> **Required tasks**
1. In the forum thread on die and ticket probabilities, what number does the reply propose instead of .77 for the chance of a day with at least one ticket?
2. Write the next post in the forum thread on die and ticket probabilities, following on from its final message.

> **Extracted text**
-=-=-

Rolling a die four times, the probability of getting a six three times is:
P(x=3)=4(1/6)<sup>3</sup>(5/6).
The probability of four sixes is P(x=4)= (1/6)<sup>4</sup>.
Now the probability of NO MORE THAN TWO SIXES is the opposite of that:
P(x≤2)=1−[4(1/6)<sup>3</sup>(5/6)+ (1/6)<sup>4</sup>]
 
One way is the binomial thing.

Expand \(\displaystyle (p+q)^{4}\)

\(\displaystyle p^{4}+4p^{3}q+6p^{2}q^{2}+4pq^{3}+q^{4}\)

The probability of rolling a six is 1/6.

Now, since it says, "no more than twice", use \(\displaystyle q^{4}+4pq^{3}+6p^{2}q^{2}\)

Sub in 1/6 for p and 5/6 for q.
 
Thank you all so much! That really helps. Now I've got a similar problem so tell me if I'm doing this right... There's a .13 probability that a police officer issues no tickets on a given day. There's a .14 probability of 1 ticket, .43 for 2 tickets, .20 for 3 tickets, and .10 for 4 tickets. What is the probability that over the next 5 days he will issue no tickets on exactly one day? So would I have P(x=0) = 5(.13^1)(.77^4) since we have 1 day with the probability for no tickets and 4 days with the probability of any number of tickets except 0? I have .23 as my answer.
 
I can help you with all these problems... just email me and let me know!

Edit: Link Removed for Personal Security
 
natenatmom said:
Thank you all so much! That really helps. Now I've got a similar problem so tell me if I'm doing this right... There's a .13 probability that a police officer issues no tickets on a given day. There's a .14 probability of 1 ticket, .43 for 2 tickets, .20 for 3 tickets, and .10 for 4 tickets. What is the probability that over the next 5 days he will issue no tickets on exactly one day? So would I have P(x=0) = 5(.13^1)(.77^4) since we have 1 day with the probability for no tickets and 4 days with the probability of any number of tickets except 0? I have .23 as my answer.

I believe that should be .87, 1-.13=.87

\(\displaystyle 5(.13)(.87)^{4}=37.2%\)
 
ldoron said:
I can help you with all these problems... just email me and let me know! [ad links deleted]
How about helping people, instead of just posting ads for your business? :roll:

Eliz.
 
Ok guys, the teacher says that answer is wrong (the one about the tickets) but won't explain why. He just says to look at the book and redo it. I have no idea! Am I using the wrong formula?

-=-=-

> **Supplied material**

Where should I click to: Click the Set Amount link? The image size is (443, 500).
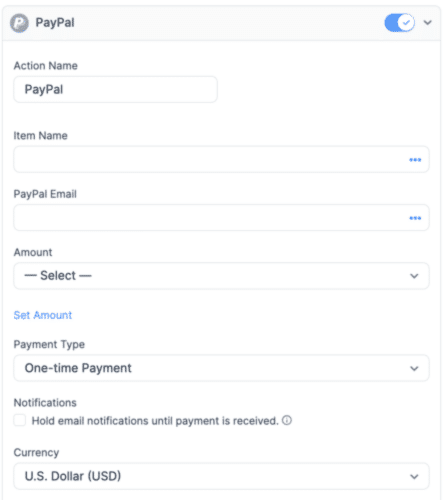coord(43,315)
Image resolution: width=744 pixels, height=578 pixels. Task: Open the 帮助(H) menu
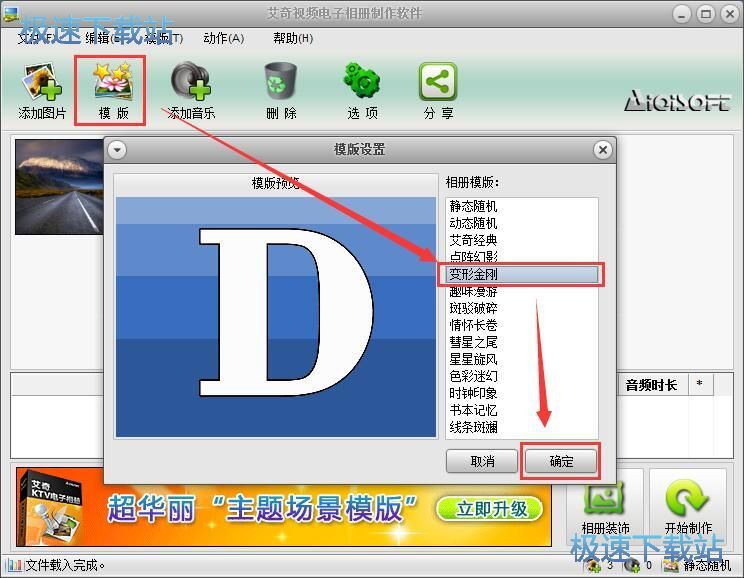(292, 38)
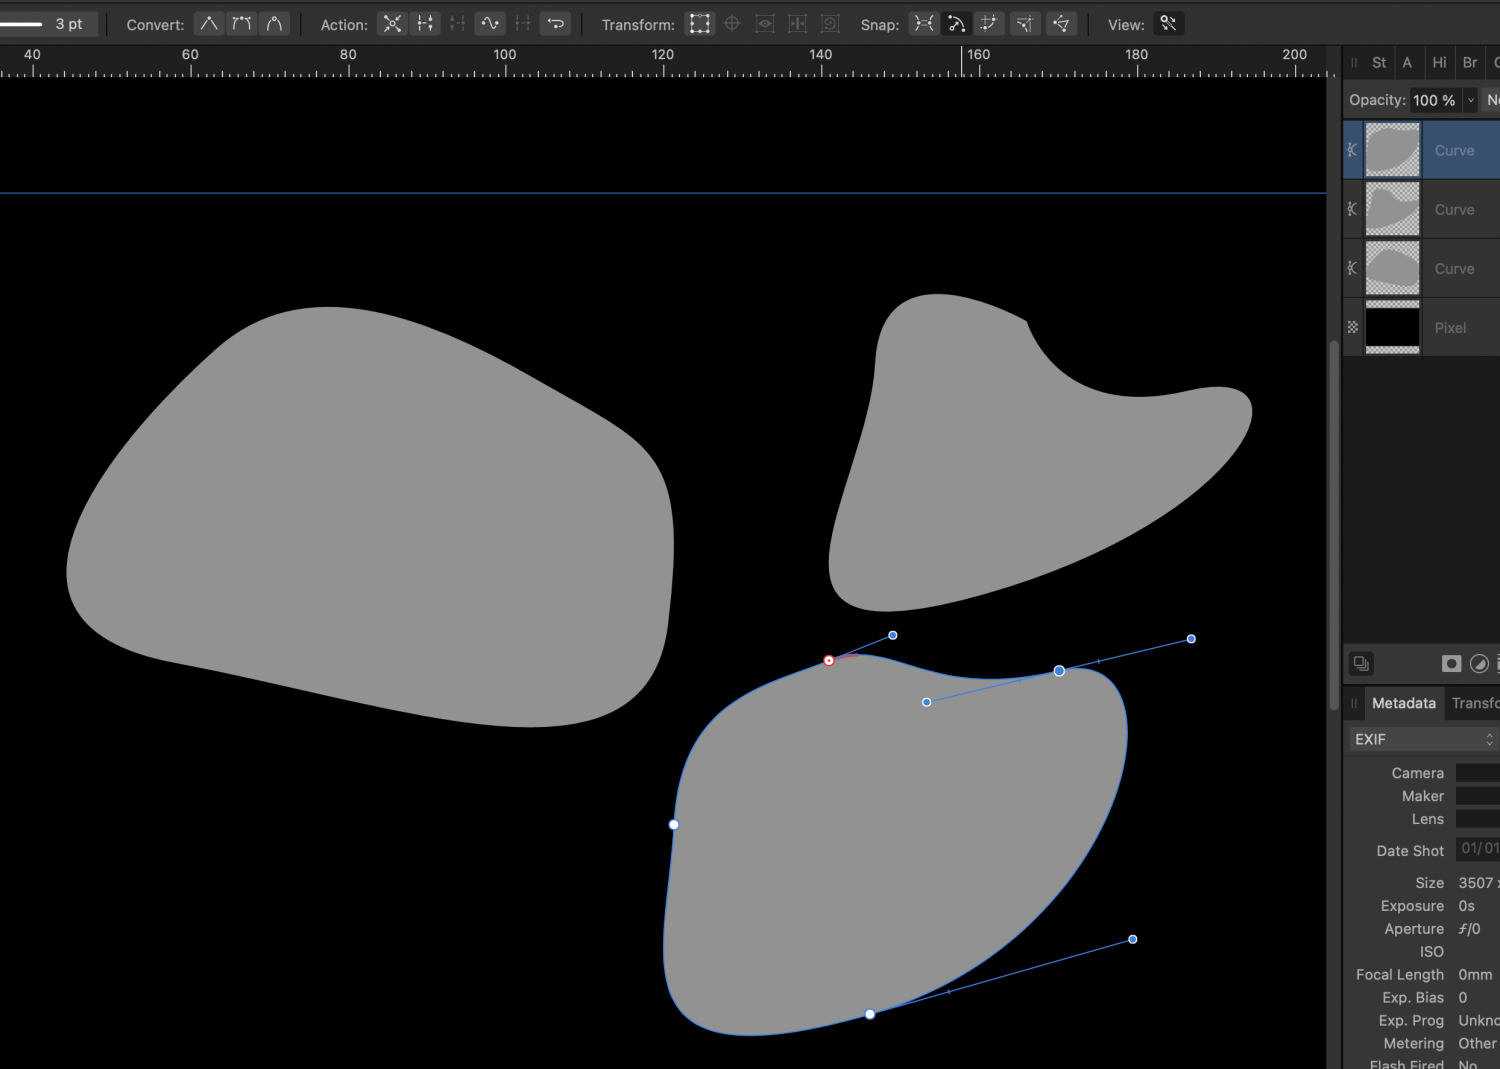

-=-=-

> **Responses for each task**
1. .87, since 1 − .13 = .87.

2.
You had the formula almost right. Over the next 5 days, the probability that exactly one day (out of 5) has zero tickets issued and 4 days have more than zero tickets is \(\displaystyle 5(.13)^4(.87)\). This is a straight binomial calculation, just remember that the probabilities must add to 1.
 
Ok, so I had the wrong one to the 4th power. Man, this is confusing! So why is .13 to the 4th when that's the probability for 0 tickets which we only want on 1 day?
 
Oops, I read it backwards. Galactus has the correct answer above: \(\displaystyle 5(.13)(.87)^4\), since you want exactly one out of 5 possible days with zero tickets, and four with at least 1 ticket. What I calculated is the probability of zero tickets for four out of 5 days.
 
Well what I turned in was what Galactus had and the teacher said it's wrong. I don't understand what's wrong with it.
 
There is nothing wrong with it. That is the solution for the problem you posed. If the teacher got the answer from the back of a book, the answer could be wrong. I teach an elementary statistics course for college students, and they frequently find "back of the book" answers that are wrong.
 
Thanks, Royhaas. The teacher emailed and said to look at his notes which are just about the worst set of notes I've ever seen. He just writes down a bunch of sample problems, doesn't explain what he's doing or when to use which formulas. The only thing I can find that might be what he wants is this...

p(x) = n! p^x q^n-x
X!(n-x)!


That X!(n-x)! should be right under the n! Would that work for this problem? Here's the problem again... What is the probability that over the next 5 days no parking tickets will be issued on exactly one day? The probabilities are f(0) = .13, f(1) = .14, f(2) = .43, f(3) = .20, f(4) = .10
 
What you have written is the formula for binomial probabilities. However, it's the same as what has already been written, with \(\displaystyle n=5,p=.13,q=.87,x=1\).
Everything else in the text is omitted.